Ravenna: un territorio da “gustare” a 360° con tutti i sensi


 

Ha davvero tanto da offrire la provincia di Ravenna: oltre alle intatte e importantissime testimonianze storiche su tutto il territorio, si può andare dalla costa, alla pianura e poi alla collina incontrando ambienti unici nel loro genere.

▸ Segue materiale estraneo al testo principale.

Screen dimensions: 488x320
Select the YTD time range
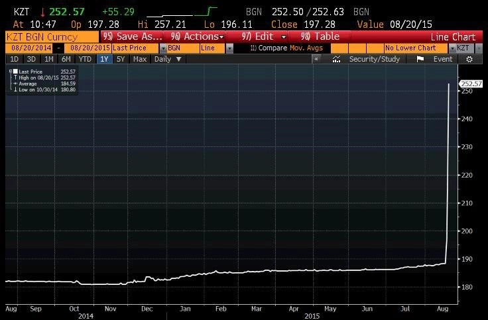click(x=85, y=59)
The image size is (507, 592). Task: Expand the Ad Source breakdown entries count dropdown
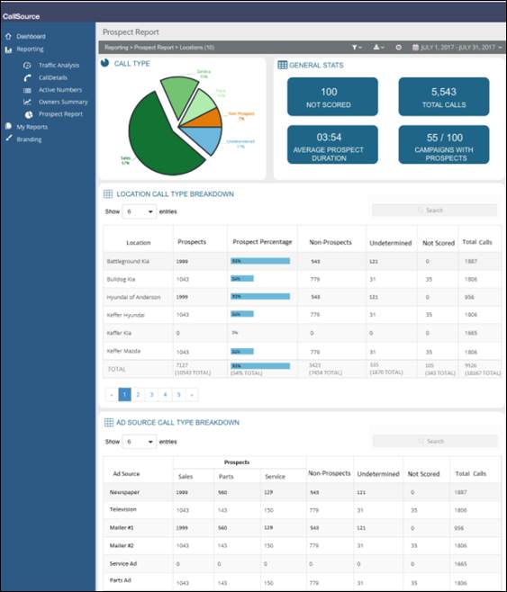tap(139, 442)
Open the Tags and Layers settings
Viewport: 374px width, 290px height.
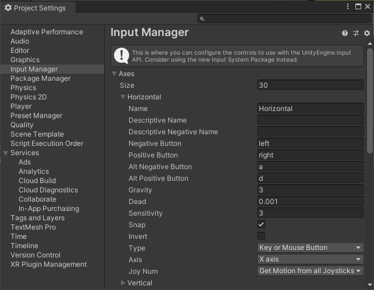point(37,218)
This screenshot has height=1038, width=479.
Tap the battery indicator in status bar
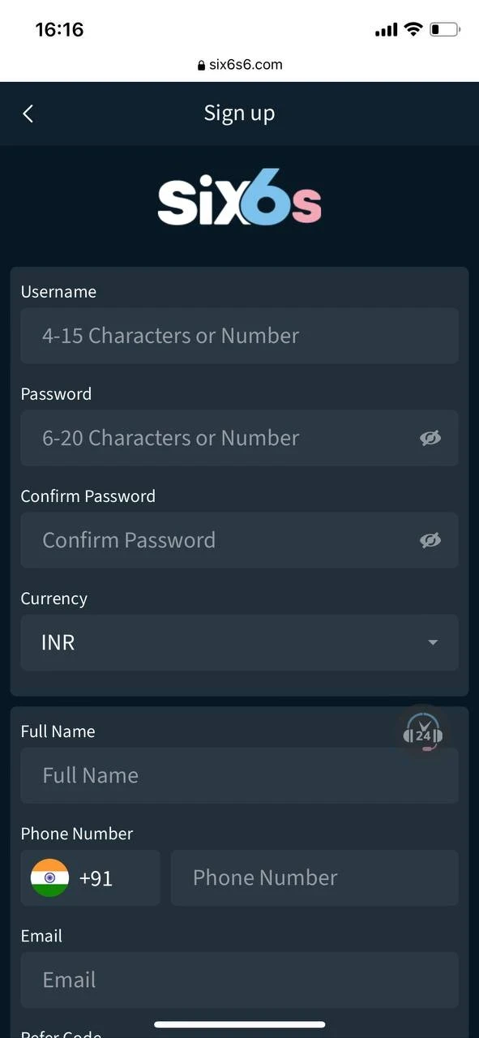444,28
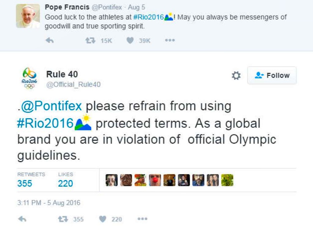View the 220 likes list
This screenshot has height=235, width=313.
point(65,183)
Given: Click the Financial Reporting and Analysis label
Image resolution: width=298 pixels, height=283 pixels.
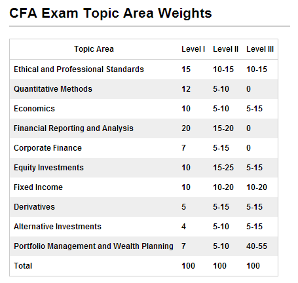Looking at the screenshot, I should (x=73, y=128).
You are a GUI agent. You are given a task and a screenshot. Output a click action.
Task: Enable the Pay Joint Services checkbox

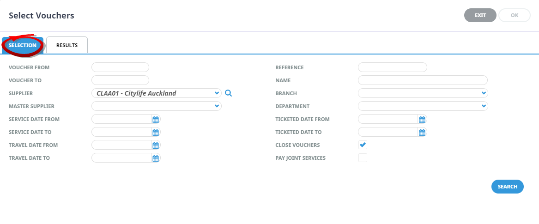363,158
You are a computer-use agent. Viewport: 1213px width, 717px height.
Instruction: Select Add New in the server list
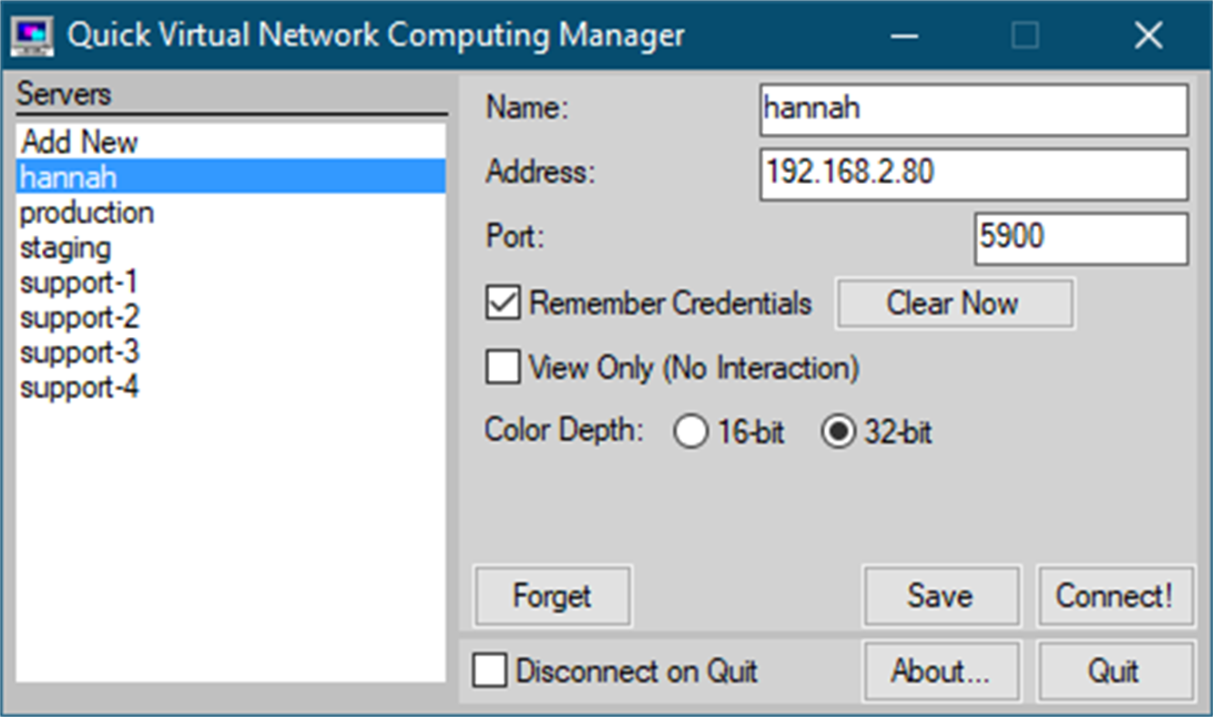click(x=79, y=142)
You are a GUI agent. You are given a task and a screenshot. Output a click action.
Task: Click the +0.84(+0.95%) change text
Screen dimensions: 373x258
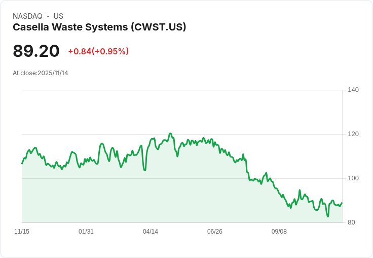[x=98, y=51]
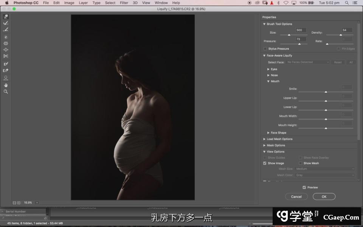Select the Freeze Mask tool
Viewport: 363px width, 227px height.
(x=6, y=64)
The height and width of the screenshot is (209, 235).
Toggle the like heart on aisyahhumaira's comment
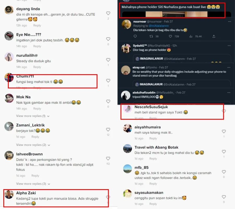click(224, 131)
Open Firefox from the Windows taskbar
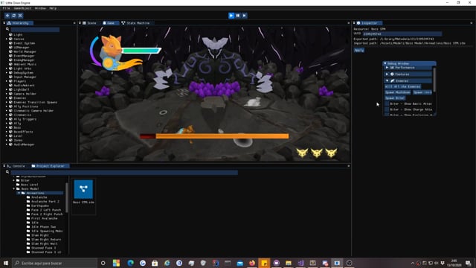This screenshot has width=476, height=268. 252,263
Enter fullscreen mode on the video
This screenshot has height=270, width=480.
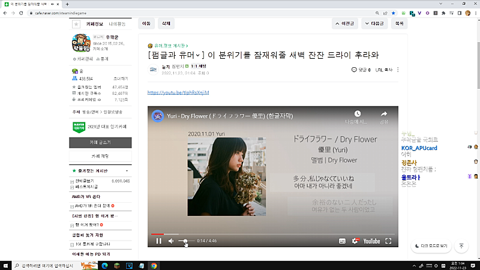(x=388, y=241)
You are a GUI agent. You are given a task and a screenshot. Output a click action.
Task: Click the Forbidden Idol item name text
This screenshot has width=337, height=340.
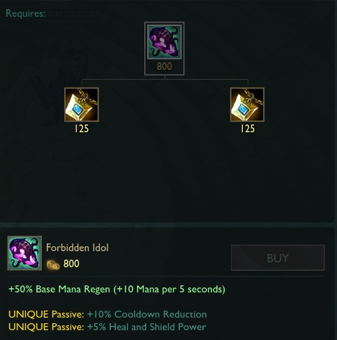coord(77,248)
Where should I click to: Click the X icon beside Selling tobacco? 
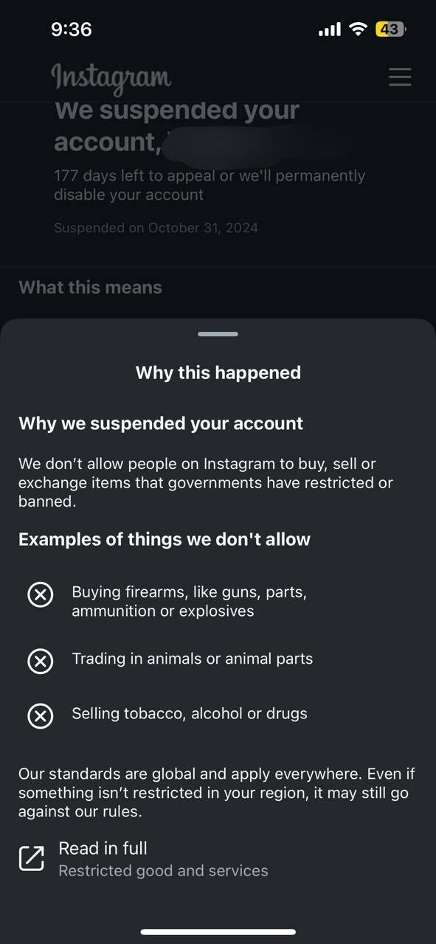41,715
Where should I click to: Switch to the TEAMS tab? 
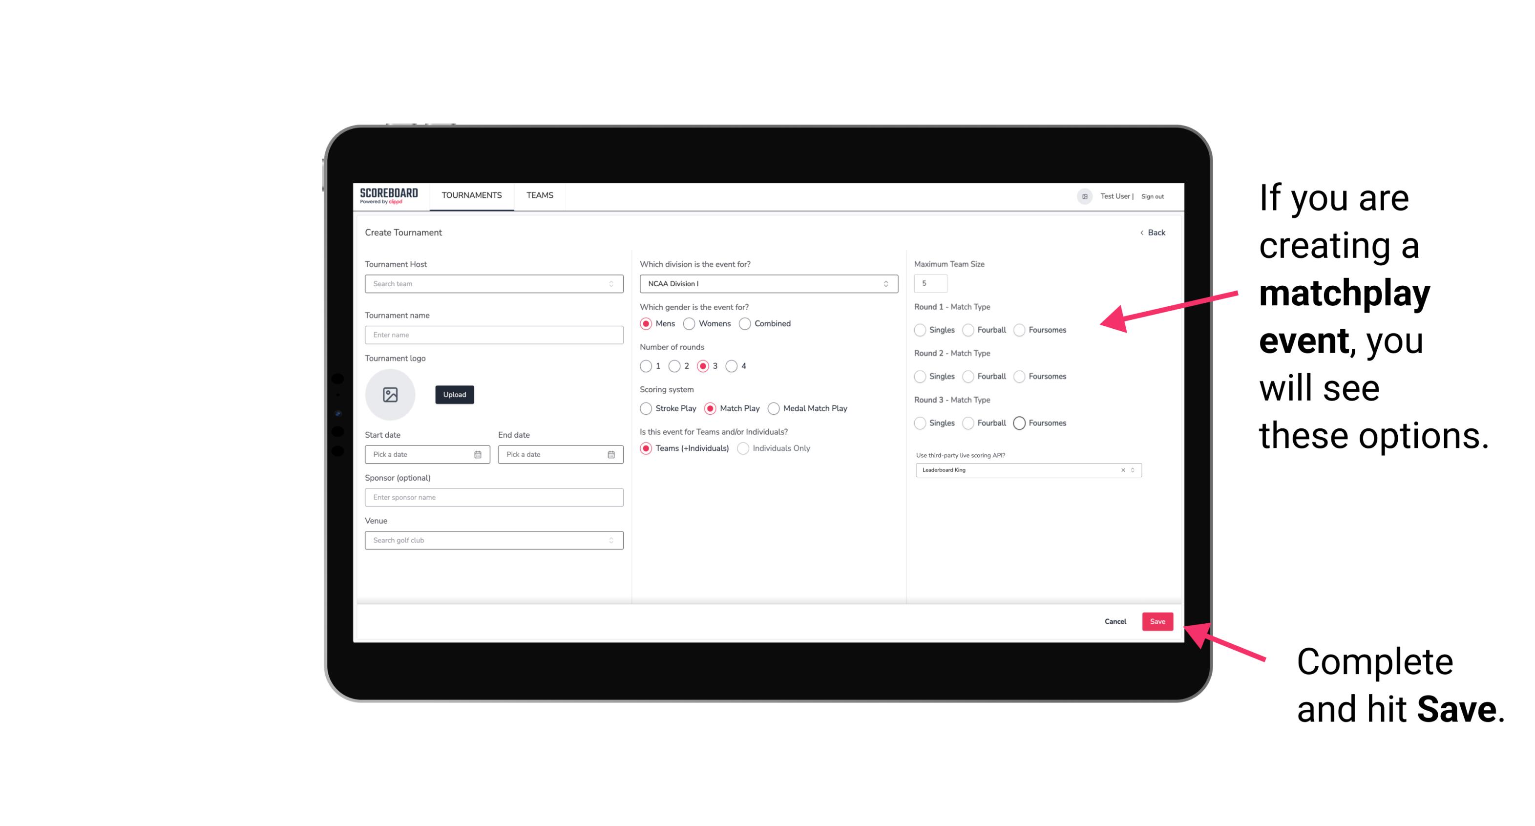(x=539, y=195)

Abbiamo Ravenna con i Mosaici, i Monumenti, le Chiese, Cervia con la Pineta e le Saline, la Zona Valliva a nord del capoluogo con Punte Alberete, la Pineta di Classe che tanto fu amata da D’Annunzio, la Vena del Gesso con Monte Mauro e la Grotta Tanaccia.

 

Poi c’è anche l’elegante Faenza con la cultura e le ceramiche, la medioevale Brisighella adagiata sui suoi tre colli con il suo Olio Dop, la bella Lugo con la Rocca Estense e il Pavaglione, l’intraprendente e vitale Russi con la Villa Romana, Palazzo San Giacomo e patria della Canèna e del “Bel e Còt”; poi ancora c’è Riolo con le Terme e…lo scalogno di Romagna Igp, Castel Bolognese, e i lidi: Marina di Ravenna, Marina Romea, la ricca e lussuosa Milano Marittima….


 

 

Andando da una località all’altra si attraversano affascinanti e unici paesaggi solcati dal fiume Lamone, dal Senio, dal Ronco, dal Montone e “ricamati” dall’arte dei contadini con vigneti, oliveti, frutteti (non dimentichiamo la Nerratina e la Pera di Romagna Igp) e distese di cereali che incantano e regalano prodotti di eccellenza.

 

 

In queste terre c’è una tale ricchezza di luoghi di interesse, di tradizioni e di sapori che sembra di muoversi fra le “stazioni” di una caccia al tesoro che riserva grandi sorprese.

 

 

E poi c’è molto altro: la gastronomia, ricchissima e varia, che spazia dal pesce sulla costa, alla carne del Vitellone Bianco della Romagna centrale sulle colline, agli animali da cortile sapientemente arrostiti dalle donne di casa, alle paste fatte a mano dalle “Azdore”, alla Piadina Romagnola, allo squacquerone, all’olio, ai vini…..alla frutta della pianura e a tutti i prodotti che si ottengono da queste materie prime e dall’amore di chi le cucina.

 

 

Per non parlare dei vini: grandi bicchieri sono usciti nell’ultimo ventennio dalle nostre cantine, da quando si è abbandonata la produzione di grandi quantità di bottiglie anonime e piatte a favore della ricerca della qualità, della diversificazione e della sperimentazione.

 

 

Accanto a grandi etichette di Albana e di Sangiovese, cavalli di battaglia della Romagna, troviamo il Burson, ormai conosciuto anche all’estero, il Famoso, il Centesimino, il Malbo Gentile, il Pagadebit, il Lanzesa, vitigni autoctoni che i nostri produttori hanno riscoperto (salvaguardando la biodiversità), selezionato e “provato”, fino ad ottenere vini eccellenti.